In einem von Rechtsanwalt Schauer bearbeiteten Fall konnte einer Mandantin geholfen werden, eine Rückforderung des Jobcenters abzuwehren.

Folgendes war geschehen:

Die Mandantin erhielt zwei Betriebskostenguthaben aus den Jahren 2006 und 2007. Der Vermieter erstattete diese Guthaben aber nicht auf das Konto der Mandantin, sondern auf das Konto von deren Mutter. Der Fehler hatte seine Ursache darin, dass die Mutter der Mandantin vor längerer Zeit – das Jobcenter kam wieder einmal nicht mit der Zahlung der Miete an den Vermieter hinterher – drei Monatsmieten beim Vermieter vorstreckte, um Wohnungslosigkeit zu vermeiden. Als das Jobcenter dann endlich die Kosten der Unterkunft an den Vermieter zahlte, war dieser überzahlt. Die Mandantin teilte dem Vermieter also mit, dass er die überzahlte Miete an die Mutter zurückerstatten sollte. Aber eben nur diese drei Mieten.

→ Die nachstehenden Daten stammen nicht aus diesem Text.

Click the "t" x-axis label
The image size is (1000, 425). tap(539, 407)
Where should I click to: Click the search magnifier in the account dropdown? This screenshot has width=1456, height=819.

Der Vermieter hatte die Mitteilung der Mandantin aber nun falsch verstanden und die Betriebskostenguthaben ebenfalls an die Mutter der Mandantin erstattet. Die Mutter, von Krankheit geplagt, hat diese Tatsache nicht wahrgenommen und der Mandantin nicht mitgeteilt.

Trotzdem rechnete das JobCenter die Betriebskostenguthaben als Einkommen an. Im Gerichtstermin stellte sich zunächst heraus, dass ein Teil der Rückforderung schon wegen formeller Mängel hinfällig war. Im Übrigen wies das Gericht aber auch das JobCenter scharf zu recht, dass in diesem Fall kein Zufluss des Einkommens erkennbar ist. Eine grobe Fahrlässigkeit der Mandantin sei ebenfalls nicht erkennbar, wenn die Mutter keinerlei Mitteilung macht. Das JobCenter gab nach längerer Debatte schließlich auf. Die Mandantin braucht das Hartz IV nicht zurückzuzahlen.